Arab football star may join Israel's most racist club

In one of the more counter-intuitive transfer bids in recent football, Betar is trying to lure the international player Abbas Suan from Bnei Sakhnin, the club he captains, based in an Israeli Arab town in the Galilee. Last year, Sakhnin became the first Arab club in Israel's history to win its equivalent of the FA cup.

If the move is successful, Suan would be going to a club whose fans jeered and abused him only days after he had spectacularly kept alive Israel's World Cup qualifying bid this year with a goal against Ireland. Unfortunately, the bid ultimately failed.

In sharp contrast to Betar Jerusalem, Sakhnin has Arab and Jewish players in its squad. The club, warmly congratulated for its cup success by the Israeli Prime Minister Ariel Sharon, and Suan as its most famous player, have become something of a symbol of reconciliation, including Jews in the Galilee as well as Arabs among its fans.

The home crowd at Jerusalem's Malha stadium greeted Suan, playing a few days later in Sakhnin's game against Betar, which has a long-standing association with the Likud party, with a banner proclaiming, "Suan: You don't represent us". Betar fans have long been known for other slogans chanted at Arab players such as, "No Arabs, No terror".

But after the conspicuous role played by Suan and another Arab goal-scorer, Walid Badil, during Israel's World Cup progress, the Sakhnin fans turned the table on their Jerusalem opponents in the same game with their own chant of, "No Arabs; No World Cup".

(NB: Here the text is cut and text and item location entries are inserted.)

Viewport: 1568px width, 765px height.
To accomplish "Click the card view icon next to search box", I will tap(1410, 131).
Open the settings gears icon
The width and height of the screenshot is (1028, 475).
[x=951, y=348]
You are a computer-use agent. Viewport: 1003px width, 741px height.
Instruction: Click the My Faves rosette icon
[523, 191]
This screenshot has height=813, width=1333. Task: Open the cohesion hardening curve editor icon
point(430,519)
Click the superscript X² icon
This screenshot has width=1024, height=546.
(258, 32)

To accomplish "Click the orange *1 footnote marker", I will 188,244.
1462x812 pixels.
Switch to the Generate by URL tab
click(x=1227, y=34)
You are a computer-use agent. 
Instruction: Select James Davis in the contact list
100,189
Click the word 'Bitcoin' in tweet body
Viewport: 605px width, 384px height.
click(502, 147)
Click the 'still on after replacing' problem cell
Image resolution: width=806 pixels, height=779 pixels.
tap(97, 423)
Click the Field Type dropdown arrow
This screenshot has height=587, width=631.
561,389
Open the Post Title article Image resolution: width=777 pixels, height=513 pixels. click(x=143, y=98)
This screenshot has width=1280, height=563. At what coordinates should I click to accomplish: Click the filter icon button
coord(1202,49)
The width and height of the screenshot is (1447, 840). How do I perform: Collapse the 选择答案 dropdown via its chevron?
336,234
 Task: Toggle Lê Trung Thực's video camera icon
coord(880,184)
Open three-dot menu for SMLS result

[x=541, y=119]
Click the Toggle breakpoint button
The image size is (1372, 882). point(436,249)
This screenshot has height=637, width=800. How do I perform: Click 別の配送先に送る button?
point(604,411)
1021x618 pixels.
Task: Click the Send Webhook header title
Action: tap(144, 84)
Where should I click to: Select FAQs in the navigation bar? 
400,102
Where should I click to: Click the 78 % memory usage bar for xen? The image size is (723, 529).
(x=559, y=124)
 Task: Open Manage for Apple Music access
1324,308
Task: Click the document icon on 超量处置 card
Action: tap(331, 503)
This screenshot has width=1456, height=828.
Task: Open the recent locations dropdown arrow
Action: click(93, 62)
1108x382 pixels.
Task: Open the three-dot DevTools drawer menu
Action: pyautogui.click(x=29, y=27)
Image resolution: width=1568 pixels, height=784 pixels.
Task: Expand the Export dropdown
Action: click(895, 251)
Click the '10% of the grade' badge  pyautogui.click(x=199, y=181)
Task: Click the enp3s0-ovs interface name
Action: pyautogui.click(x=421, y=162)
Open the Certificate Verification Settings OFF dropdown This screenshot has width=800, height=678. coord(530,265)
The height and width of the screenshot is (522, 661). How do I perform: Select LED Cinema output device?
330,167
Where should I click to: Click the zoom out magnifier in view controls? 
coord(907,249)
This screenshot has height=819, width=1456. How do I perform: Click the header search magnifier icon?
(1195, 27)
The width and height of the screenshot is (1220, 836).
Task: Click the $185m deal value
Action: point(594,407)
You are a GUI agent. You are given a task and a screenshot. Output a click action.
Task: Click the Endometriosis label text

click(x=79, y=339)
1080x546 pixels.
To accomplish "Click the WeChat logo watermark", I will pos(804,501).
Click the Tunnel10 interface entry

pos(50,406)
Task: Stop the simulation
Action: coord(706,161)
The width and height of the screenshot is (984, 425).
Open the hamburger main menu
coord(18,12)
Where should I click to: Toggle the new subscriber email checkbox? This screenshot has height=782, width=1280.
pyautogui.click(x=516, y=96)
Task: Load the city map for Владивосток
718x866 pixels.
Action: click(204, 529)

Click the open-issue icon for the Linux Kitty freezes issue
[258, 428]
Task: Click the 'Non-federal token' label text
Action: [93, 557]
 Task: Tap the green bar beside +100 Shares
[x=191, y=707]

Betar recently recruited the top French manager Luis Fernandez. But Arkadi Gaidamak, Betar's Russian owner , was reportedly dismayed by the widespread coverage in the French media of Betar's racist reputation after Mr Fernandez was appointed. so Mr Gaidamak approached the Sakhnin chairman Mazen Ghnaim about the possible release of Suan after donating $500,000 (£290,000) to Sakhnin's youth club.

But at a Betar training session yesterday 150 fans demonstrated against the plan. One, Roy Rachamen, told the Ynet news service: "I don't care if I have to sit 40 years in jail. There is no way Gaidamak will bring Arab players to Betar."

Suan is quoted in the daily Haaretz as saying: "I am under contract at Sakhnin and any step I will take will only be with the authorisation of Ghnaim. If a transfer to Betar Jerusalem can help Bnei Sakhnin, I am willing to become the first Arab player at Betar."

The idea of an Arab Betar Jerusalem player is a revolutionary precedent which will challenge its fans to the limit, if it is realised. Police have regularly been out in force to prevent the Betar crowd causing trouble during games with Sakhnin.

Sakhnin's cup success last year, which caused rejoicing throughout the Israeli Arab population, overcame the club's poverty, the rickety stands and bumpy pitch, although Qatar has donated $6m for a new stadium. Qatar, which like other Gulf states has no formal diplomatic relations with Israel, has frequently made donations to causes in the occupied Palestinian territories, but this is the first investment it has made in Israel. Indeed, several Arab states had refused to help Sakhnin because the town is in Israel and its team plays in the national league.